Exercise directions
Output the entire forum thread about the Horus Heresy announcement below verbatim, from its title through the final post.

Excerpted passage
# # # # # # #

# 'Exciting' Horus Heresy announcement on Monday.



## Angel of Blood (Aug 18, 2010)

So tucked away at the bottom of the Black Library newsletter is this footnote:










Wonder what it could be about, I'm hoping it's something more than just a short story/e-short.

Anyone else think the one in the picture looks similar to Corax? Though having said that, not characteristically pale or with the black eyes.


----------



## Marcoos (Sep 26, 2010)

Corax was my first thought. If it is, this could be the cover to the Audio Scriptbook. Then again, it might not...


----------



## Bane_of_Kings (Oct 28, 2009)

I was going to say it was the official announcement for the release of ADB's _Betrayer_ until I saw the Art. So something Corax related judging by the pic and what others have stated, I'm also going to agree with *Marcoos* that this is the Audio Scriptbook.


----------



## Marcoos (Sep 26, 2010)

I was expecting Betrayer too, but it's definitely not that cover. And apparently, Betrayer won't be shown until it is released as the hardbacks are a store only release (and website). According to BL on twitter, that's the 12th Dec.


----------



## ckcrawford (Feb 4, 2009)

It does look like Corax. Thank god! We don't have enough Corax in this series as it is.


----------



## mal310 (May 28, 2010)

Could it be Gav Thorpe's limited edition novella about Corax?


----------



## Marcoos (Sep 26, 2010)

It could be, but I think that's due later in 2013.

# # # # # # #

Dataset content

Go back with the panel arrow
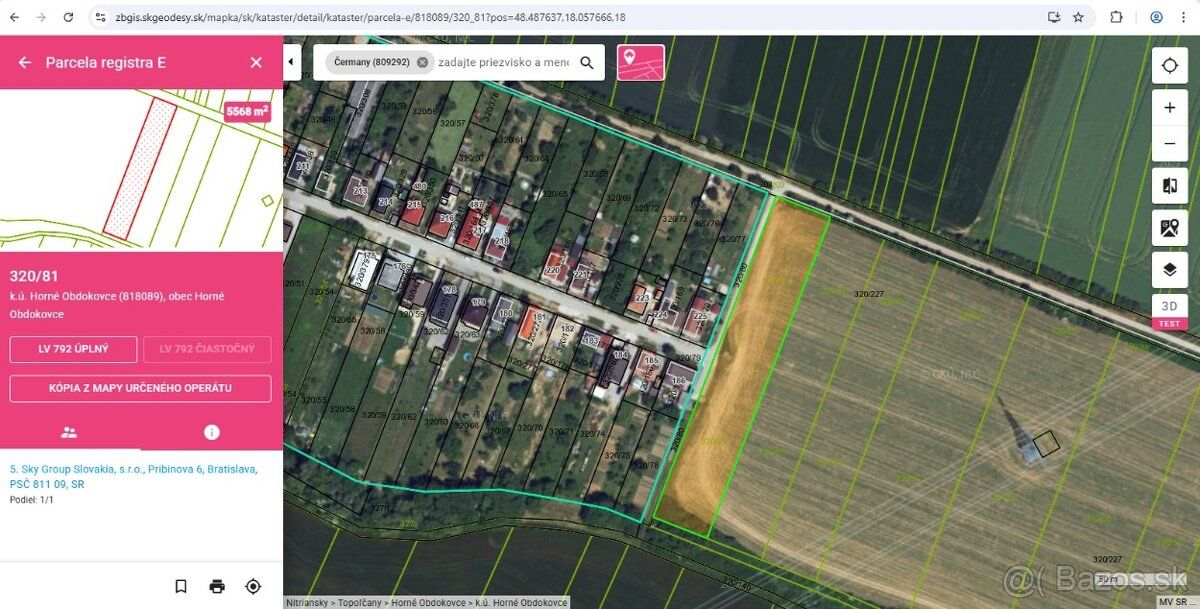1200x609 pixels. click(25, 62)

# # # # # # #

Final answer
# 'Exciting' Horus Heresy announcement on Monday.



## Angel of Blood (Aug 18, 2010)

So tucked away at the bottom of the Black Library newsletter is this footnote:










Wonder what it could be about, I'm hoping it's something more than just a short story/e-short.

Anyone else think the one in the picture looks similar to Corax? Though having said that, not characteristically pale or with the black eyes.


----------



## Marcoos (Sep 26, 2010)

Corax was my first thought. If it is, this could be the cover to the Audio Scriptbook. Then again, it might not...


----------



## Bane_of_Kings (Oct 28, 2009)

I was going to say it was the official announcement for the release of ADB's _Betrayer_ until I saw the Art. So something Corax related judging by the pic and what others have stated, I'm also going to agree with *Marcoos* that this is the Audio Scriptbook.


----------



## Marcoos (Sep 26, 2010)

I was expecting Betrayer too, but it's definitely not that cover. And apparently, Betrayer won't be shown until it is released as the hardbacks are a store only release (and website). According to BL on twitter, that's the 12th Dec.


----------



## ckcrawford (Feb 4, 2009)

It does look like Corax. Thank god! We don't have enough Corax in this series as it is.


----------



## mal310 (May 28, 2010)

Could it be Gav Thorpe's limited edition novella about Corax?


----------



## Marcoos (Sep 26, 2010)

It could be, but I think that's due later in 2013.